The maximum electric power required in a city with a random variable X is modeled has a probability density function Below:
$$f(x) = c^{2}xe^{-cx}$$ $$c= 5\times10^{-6} per kilowatt$$ First if the available power is 1 million kilowatts, what is the probability of blackout?
Second what is the amount of power needed so that the probability of blackout to be less than 0.005?
how can we calculate the blackout probability?
On
There is an analytical solution for the equation $$(1+cx)e^{-cx}=k$$ Rewrite it as $$(1+cx)e^{-(cx+1)}=\frac ke$$ Let $cx+1=t$ to get $$t\,e^{-t}=\frac ke\implies t=-W_{-1}\left(-\frac{k}{e}\right)$$ where appears Lambert function.
Back to $x$, the solution is then $$x=-\frac{W_{-1}\left(-\frac{k}{e}\right)+1}{c}$$ Use the formula given in the linked Wikipedia page $$W(t)=L_1-L_2+\frac{L_2}{L_1}+\frac{L_2(L_2-2)}{2L_1^2}+\frac{L_2(6-9L_2+2L_2^2)}{6L_1^3}+\cdots$$ where $L_1=\log(-t)$ and $L_2=\log(-L_1)$ and you will get $x=1.48603\times 10^6$.

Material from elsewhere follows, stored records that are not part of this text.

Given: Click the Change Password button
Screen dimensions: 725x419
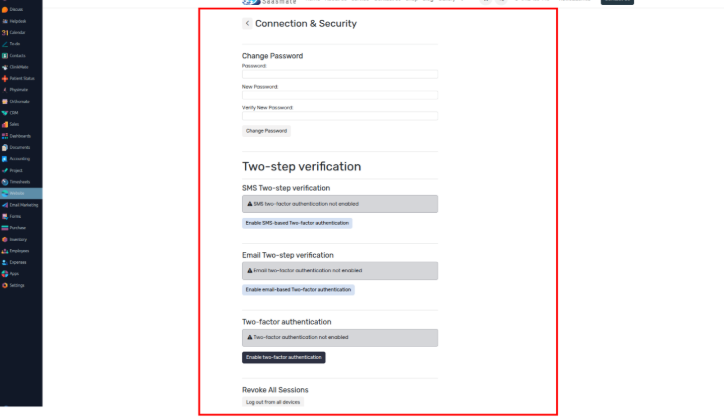Looking at the screenshot, I should (x=266, y=131).
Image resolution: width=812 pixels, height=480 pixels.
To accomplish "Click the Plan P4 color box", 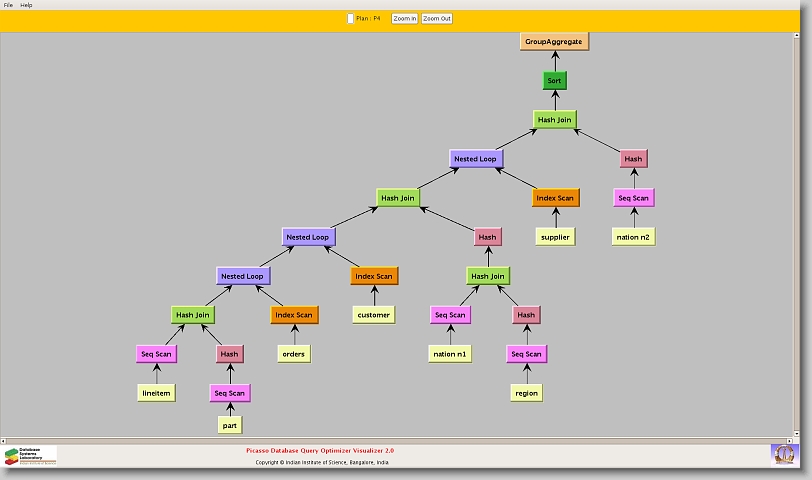I will coord(350,18).
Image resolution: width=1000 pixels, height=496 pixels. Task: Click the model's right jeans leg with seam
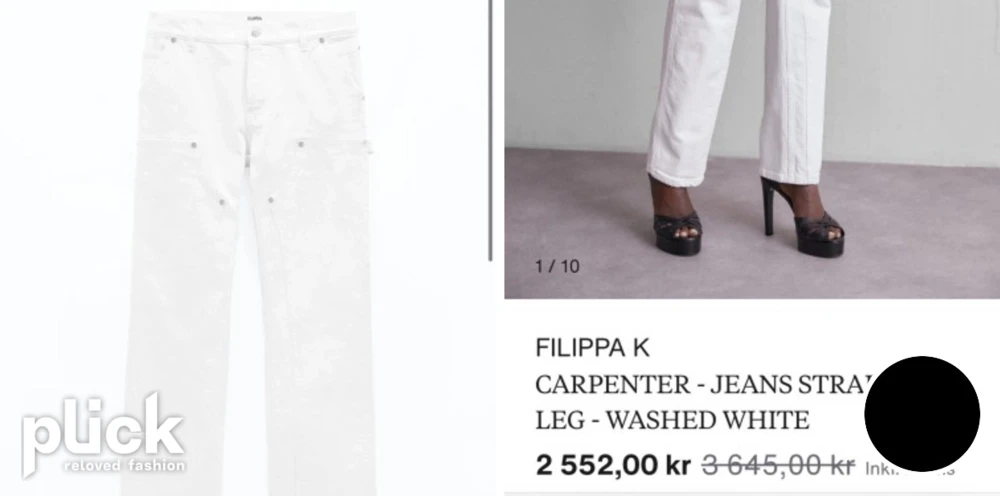click(x=794, y=91)
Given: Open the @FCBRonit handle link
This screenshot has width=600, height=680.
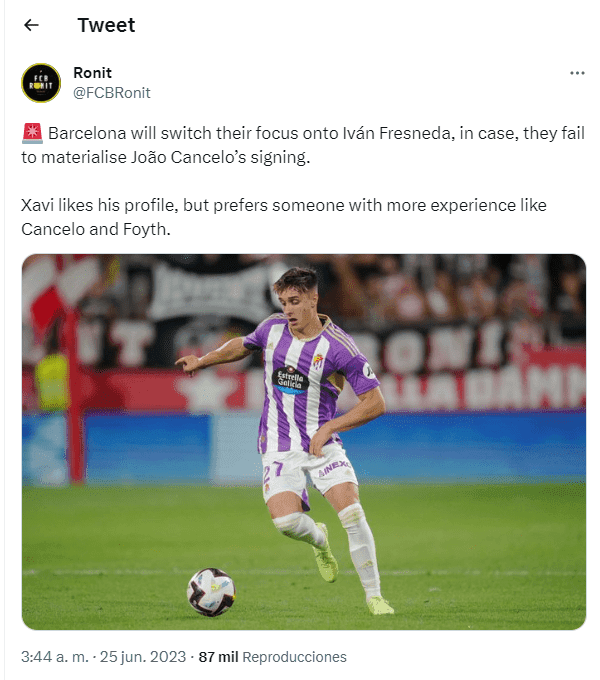Looking at the screenshot, I should pyautogui.click(x=112, y=93).

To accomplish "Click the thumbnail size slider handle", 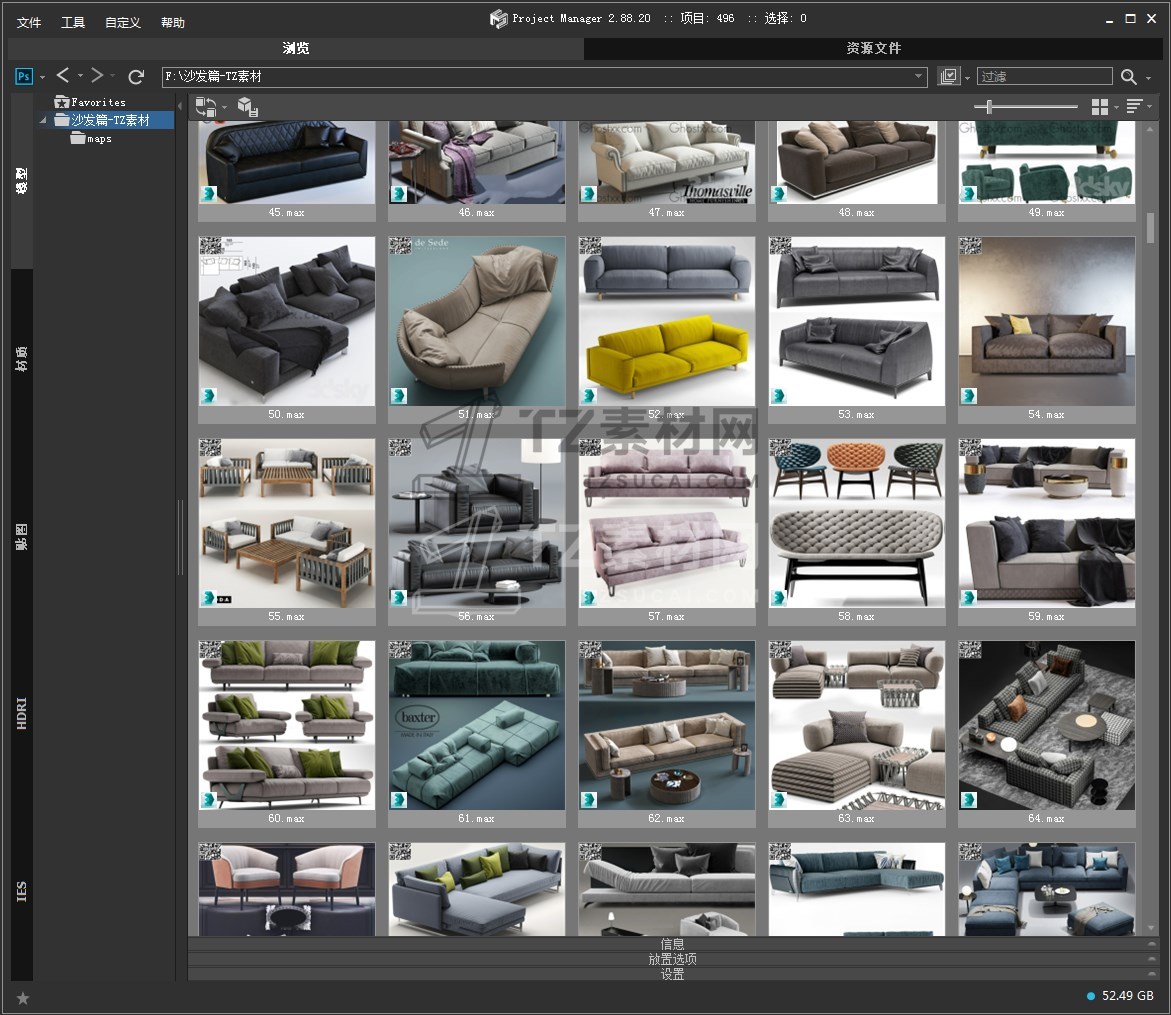I will (989, 107).
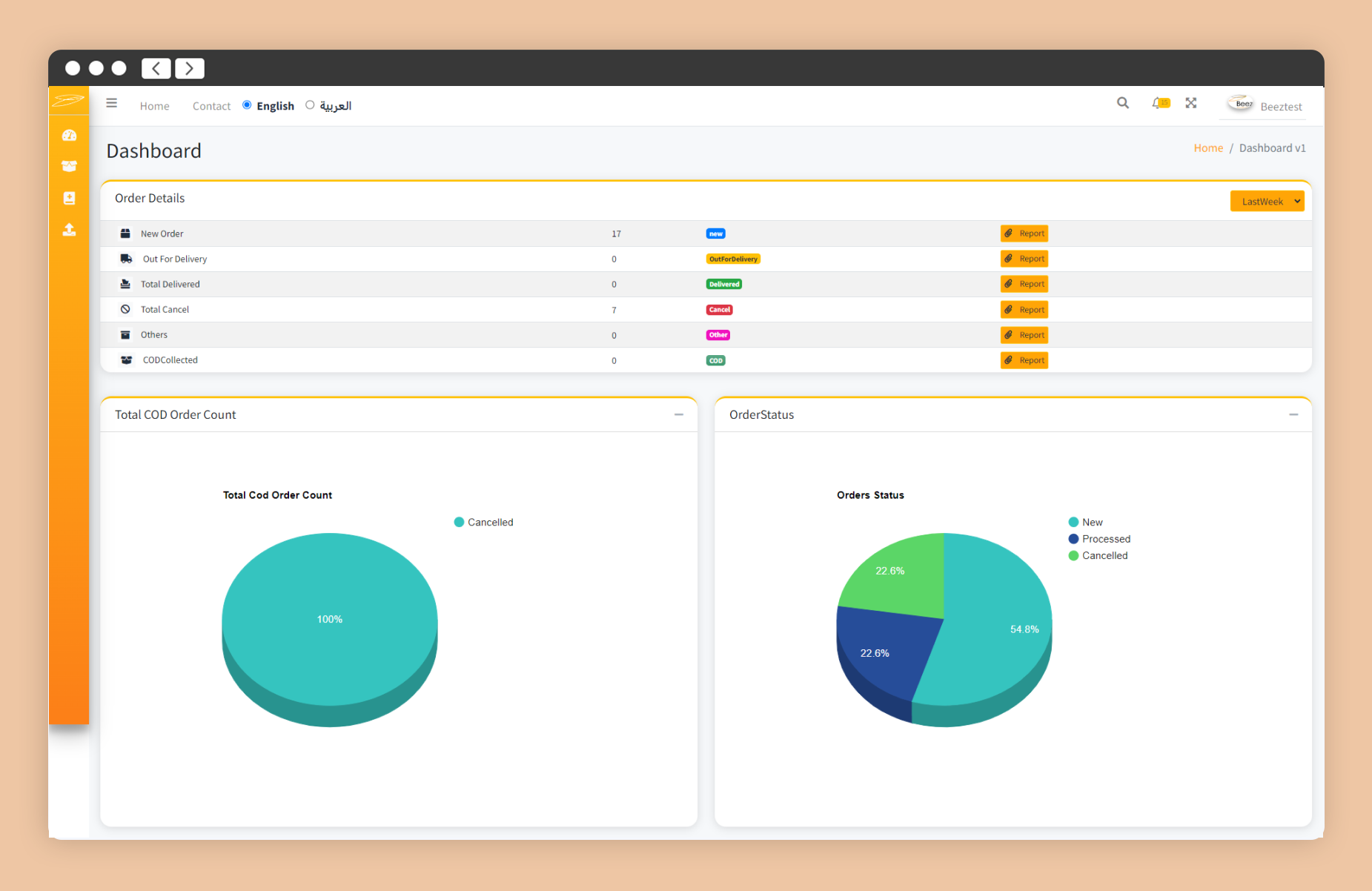Open search with the magnifier icon
The width and height of the screenshot is (1372, 891).
click(x=1122, y=104)
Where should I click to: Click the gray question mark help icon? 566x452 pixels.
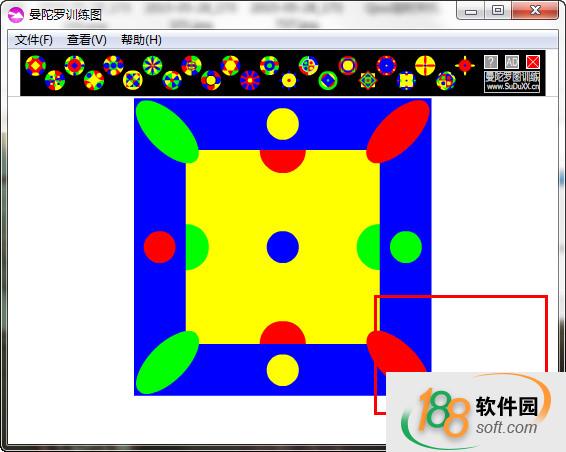tap(491, 62)
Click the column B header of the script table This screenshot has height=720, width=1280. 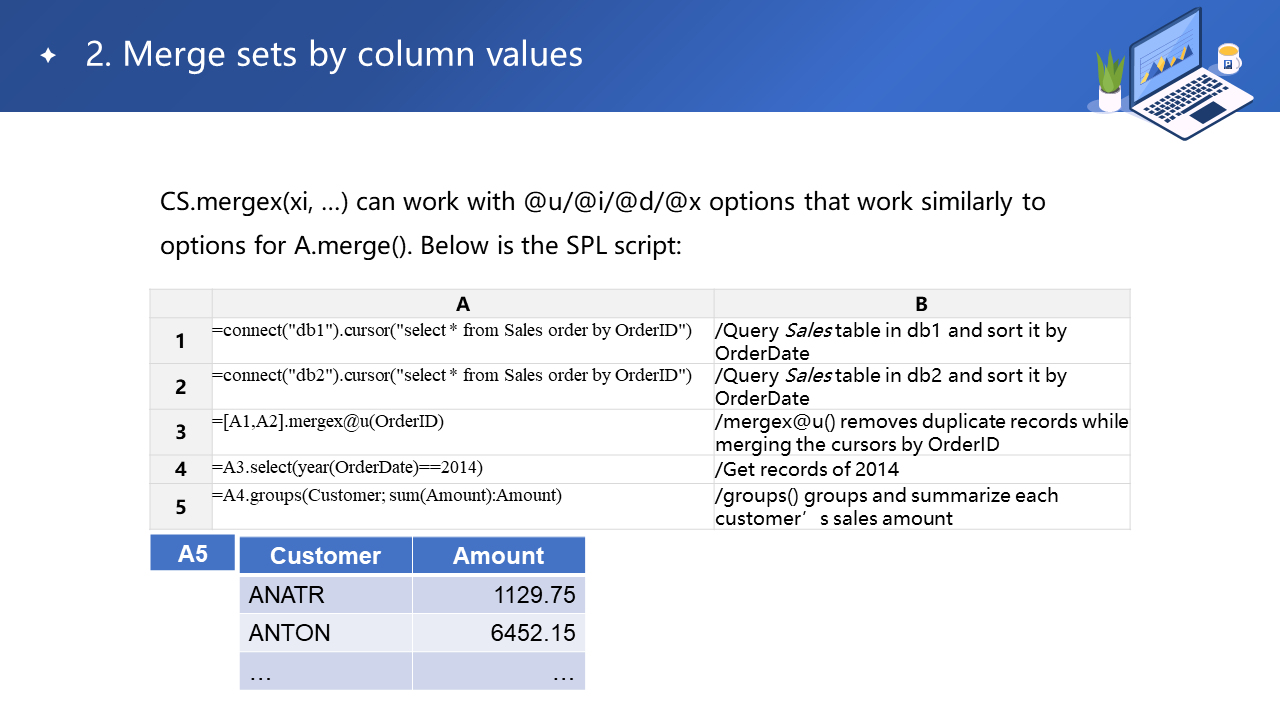pyautogui.click(x=921, y=304)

Step: the cumulative distribution $F(x)=1-e^{-cx}(1+cx)$
For the first question, $cx=5$, blackout probability is $1-F(x)=(1+cx)e^{-cx}=.0337$.
For the second question, let $1-F(x)=.005$, or $(1+cx)e^{-cx}=.005$. Solve for $cx$. Numerical method needed for solution. I got $cx=7.425$ or $x=1.485$ million kilowatts.